## RECORDS
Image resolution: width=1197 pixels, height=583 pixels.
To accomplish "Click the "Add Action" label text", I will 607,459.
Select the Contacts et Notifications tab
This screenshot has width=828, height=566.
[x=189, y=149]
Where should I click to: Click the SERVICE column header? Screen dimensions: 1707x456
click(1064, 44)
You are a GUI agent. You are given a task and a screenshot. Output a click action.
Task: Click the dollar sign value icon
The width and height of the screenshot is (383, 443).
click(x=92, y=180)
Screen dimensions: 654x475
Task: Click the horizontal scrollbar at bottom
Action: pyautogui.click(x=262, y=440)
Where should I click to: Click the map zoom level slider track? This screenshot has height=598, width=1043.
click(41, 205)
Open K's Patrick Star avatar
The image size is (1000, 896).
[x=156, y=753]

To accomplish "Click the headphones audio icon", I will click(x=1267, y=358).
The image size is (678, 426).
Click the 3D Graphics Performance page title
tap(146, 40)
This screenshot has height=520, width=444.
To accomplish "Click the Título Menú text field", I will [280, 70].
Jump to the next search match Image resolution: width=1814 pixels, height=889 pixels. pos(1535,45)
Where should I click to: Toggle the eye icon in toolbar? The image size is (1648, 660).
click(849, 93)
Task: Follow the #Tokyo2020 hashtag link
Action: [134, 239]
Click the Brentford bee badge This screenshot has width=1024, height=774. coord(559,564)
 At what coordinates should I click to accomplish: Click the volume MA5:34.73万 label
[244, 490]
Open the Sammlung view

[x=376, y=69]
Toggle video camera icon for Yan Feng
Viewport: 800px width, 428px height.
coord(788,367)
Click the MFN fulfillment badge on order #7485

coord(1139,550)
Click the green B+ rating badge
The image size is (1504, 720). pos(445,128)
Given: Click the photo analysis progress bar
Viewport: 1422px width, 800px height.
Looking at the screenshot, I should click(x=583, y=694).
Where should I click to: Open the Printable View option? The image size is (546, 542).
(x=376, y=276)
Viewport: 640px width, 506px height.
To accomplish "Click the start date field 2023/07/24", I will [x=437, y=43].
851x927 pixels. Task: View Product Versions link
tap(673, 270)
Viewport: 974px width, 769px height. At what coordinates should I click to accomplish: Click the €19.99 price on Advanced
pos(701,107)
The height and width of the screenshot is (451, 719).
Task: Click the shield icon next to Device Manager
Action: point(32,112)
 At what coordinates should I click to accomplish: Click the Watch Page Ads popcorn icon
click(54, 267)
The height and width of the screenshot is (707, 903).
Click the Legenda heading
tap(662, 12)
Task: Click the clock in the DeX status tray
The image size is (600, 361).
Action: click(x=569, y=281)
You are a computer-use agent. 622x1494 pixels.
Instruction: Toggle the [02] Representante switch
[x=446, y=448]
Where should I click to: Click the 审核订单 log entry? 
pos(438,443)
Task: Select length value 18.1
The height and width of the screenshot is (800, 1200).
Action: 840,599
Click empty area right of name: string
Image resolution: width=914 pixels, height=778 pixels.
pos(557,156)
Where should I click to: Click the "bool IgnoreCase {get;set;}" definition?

## TASK GOAL
Once you have read the listing, copy it out exactly.

## EXERCISE SOLUTION
Image resolution: width=1197 pixels, height=583 pixels.
To accomplish "Click the "Add Action" label text", I will 607,459.
Select the Contacts et Notifications tab
This screenshot has width=828, height=566.
[x=189, y=149]
Where should I click to: Click the SERVICE column header? Screen dimensions: 1707x456
click(1064, 44)
You are a GUI agent. You are given a task and a screenshot. Output a click action.
Task: Click the dollar sign value icon
The width and height of the screenshot is (383, 443).
click(x=92, y=180)
Screen dimensions: 654x475
Task: Click the horizontal scrollbar at bottom
Action: pyautogui.click(x=262, y=440)
Where should I click to: Click the map zoom level slider track? This screenshot has height=598, width=1043.
click(41, 205)
Open K's Patrick Star avatar
The image size is (1000, 896).
[x=156, y=753]

To accomplish "Click the headphones audio icon", I will click(x=1267, y=358).
The image size is (678, 426).
Click the 3D Graphics Performance page title
tap(146, 40)
This screenshot has height=520, width=444.
To accomplish "Click the Título Menú text field", I will [280, 70].
Jump to the next search match Image resolution: width=1814 pixels, height=889 pixels. pos(1535,45)
Where should I click to: Toggle the eye icon in toolbar? The image size is (1648, 660).
click(849, 93)
Task: Follow the #Tokyo2020 hashtag link
Action: [134, 239]
Click the Brentford bee badge This screenshot has width=1024, height=774. coord(559,564)
 At what coordinates should I click to accomplish: Click the volume MA5:34.73万 label
[244, 490]
Open the Sammlung view

[x=376, y=69]
Toggle video camera icon for Yan Feng
Viewport: 800px width, 428px height.
coord(788,367)
Click the MFN fulfillment badge on order #7485

coord(1139,550)
Click the green B+ rating badge
The image size is (1504, 720). pos(445,128)
Given: Click the photo analysis progress bar
Viewport: 1422px width, 800px height.
Looking at the screenshot, I should click(x=583, y=694).
Where should I click to: Open the Printable View option? The image size is (546, 542).
(x=376, y=276)
Viewport: 640px width, 506px height.
To accomplish "Click the start date field 2023/07/24", I will [x=437, y=43].
851x927 pixels. Task: View Product Versions link
tap(673, 270)
Viewport: 974px width, 769px height. At what coordinates should I click to accomplish: Click the €19.99 price on Advanced
pos(701,107)
The height and width of the screenshot is (451, 719).
Task: Click the shield icon next to Device Manager
Action: point(32,112)
 At what coordinates should I click to accomplish: Click the Watch Page Ads popcorn icon
click(54, 267)
The height and width of the screenshot is (707, 903).
Click the Legenda heading
tap(662, 12)
Task: Click the clock in the DeX status tray
The image size is (600, 361).
Action: click(x=569, y=281)
You are a computer-use agent. 622x1494 pixels.
Instruction: Toggle the [02] Representante switch
[x=446, y=448]
Where should I click to: Click the 审核订单 log entry? 
pos(438,443)
Task: Select length value 18.1
The height and width of the screenshot is (800, 1200).
Action: 840,599
Click empty area right of name: string
Image resolution: width=914 pixels, height=778 pixels.
pos(557,156)
Where should I click to: Click the "bool IgnoreCase {get;set;}" definition?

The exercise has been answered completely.